One would expect that since PEP604 this should just work automatically, since types.UnionType implements __isinstancecheck__ and __issubclasscheck__, but it doesn’t.
Like, personally, I’d love if all the constructs had real types associated with them that also expose their corresponding subtyping rules, like for instance a CallableType whose __issubclasscheck__ tests for contra-variance of arguments and covariance of return type, as well as signature.
You have the names of the dunders wrong there (it’s __instancecheck__ and __subclasscheck__), but FYI, you’re also incorrect in thinking that either method is implemented on types.UnionType:
>>> import types
>>> types.UnionType.__dict__['__instancecheck__']
Traceback (most recent call last):
File "<stdin>", line 1, in <module>
KeyError: '__instancecheck__'
>>> types.UnionType.__dict__['__subclasscheck__']
Traceback (most recent call last):
File "<stdin>", line 1, in <module>
KeyError: '__subclasscheck__'
Support for calling isinstance() with types.UnionType objects as the second argument is just hardcoded into the logic for isinstance() itself: https://github.com/python/cpython/blob/f9f085c326cdaa34ebb3ca018228a63825b12122/Objects/abstract.c#L2681-L2683
When it comes to pattern-matching I also wouldn’t really expect that class patterns would work with types.UnionType instances, since class patterns don’t work with any other objects that aren’t classes:
>>> class Foo:
... def __instancecheck__(self, other): return True
...
>>> f = Foo()
>>> isinstance(42, f)
True
>>> match 42:
... case f():
... print('yes')
...
Traceback (most recent call last):
File "<stdin>", line 2, in <module>
TypeError: called match pattern must be a type
Oh, ok.
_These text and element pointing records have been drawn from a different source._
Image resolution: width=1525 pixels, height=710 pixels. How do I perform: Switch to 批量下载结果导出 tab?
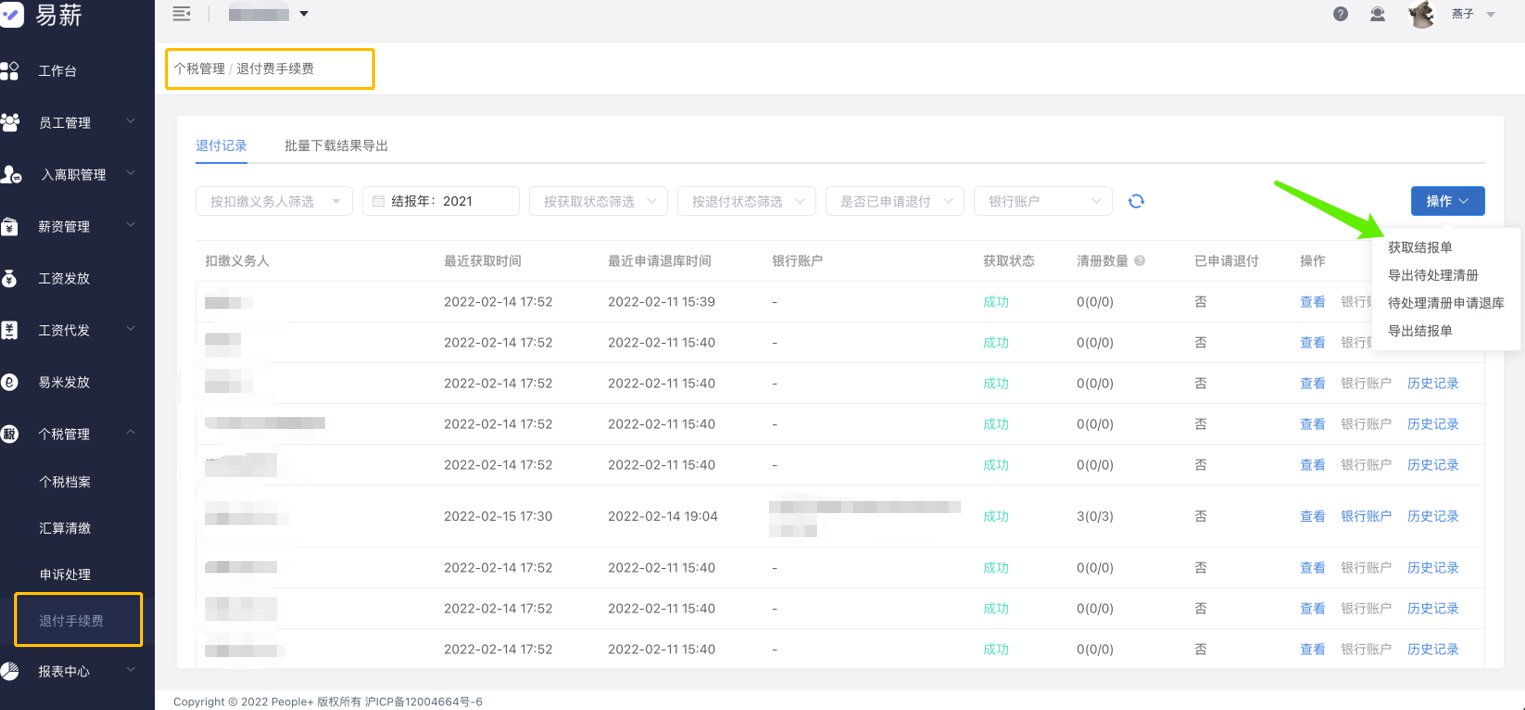(336, 145)
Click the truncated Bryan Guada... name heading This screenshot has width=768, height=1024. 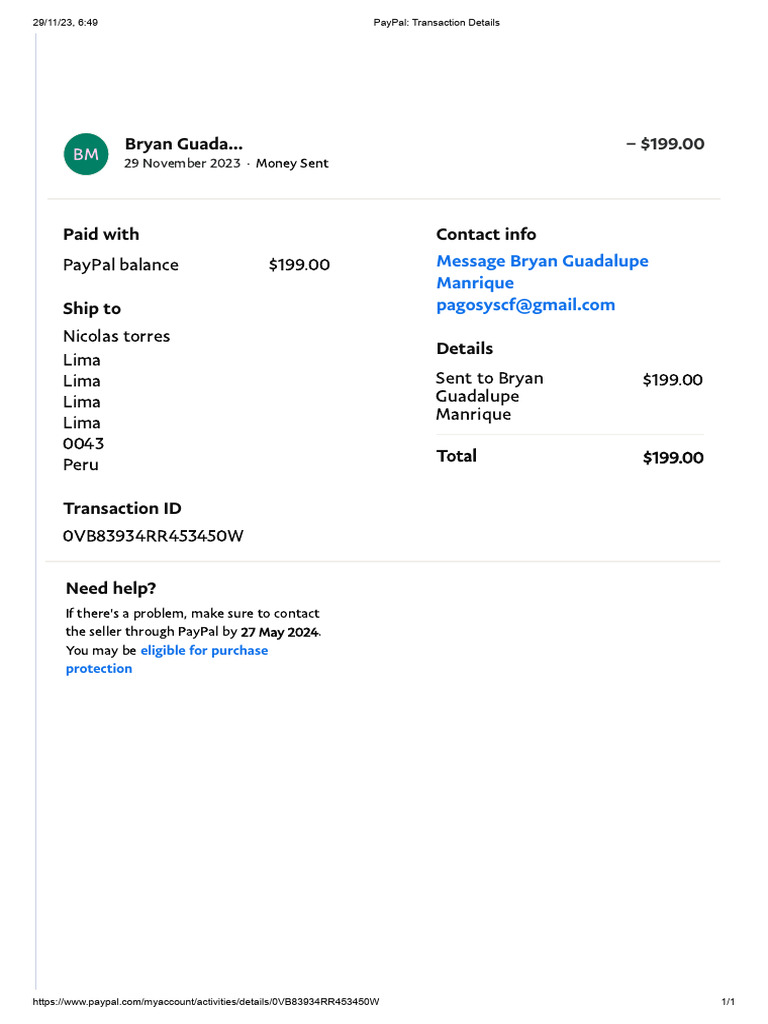point(183,144)
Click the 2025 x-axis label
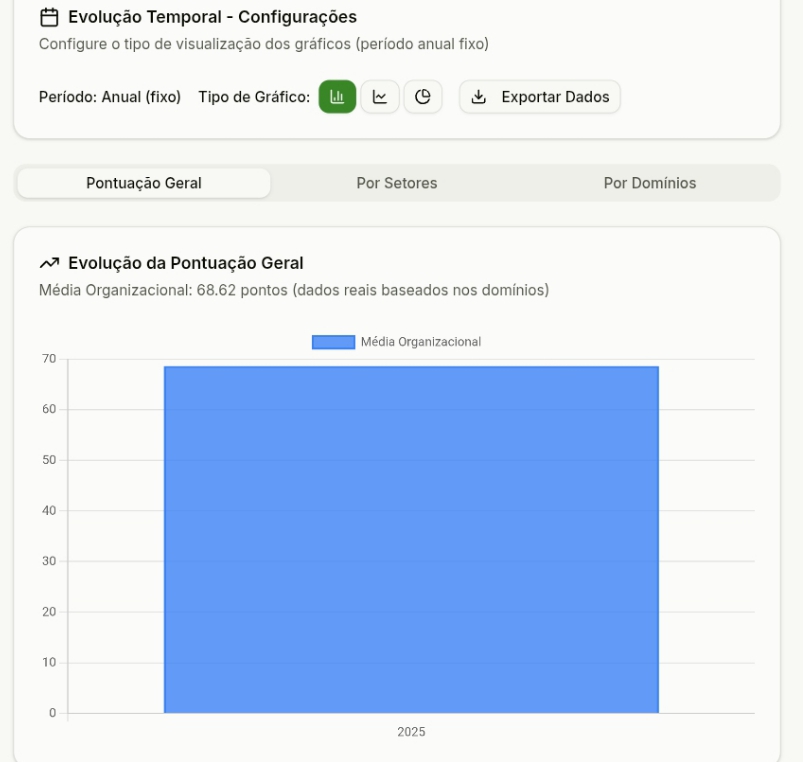This screenshot has height=762, width=803. coord(411,732)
I thought this was the code responsible:
What is this doing then?
That’s typing.Union, a separate class to types.UnionType. The snippet you’re linking to enables you to do this:
>>> from typing import Union
>>> isinstance(42, Union[int, str])
True
That’s a different thing to:
>>> isinstance(42, int | str)
True
You can see that at runtime they are instances of different classes:
>>> type(int | str)
<class 'types.UnionType'>
>>> type(Union[int, str])
<class 'typing._UnionGenericAlias'>
Oh wow, I never realized, that’s crazy! No wonder there needs to be special casing everywhere.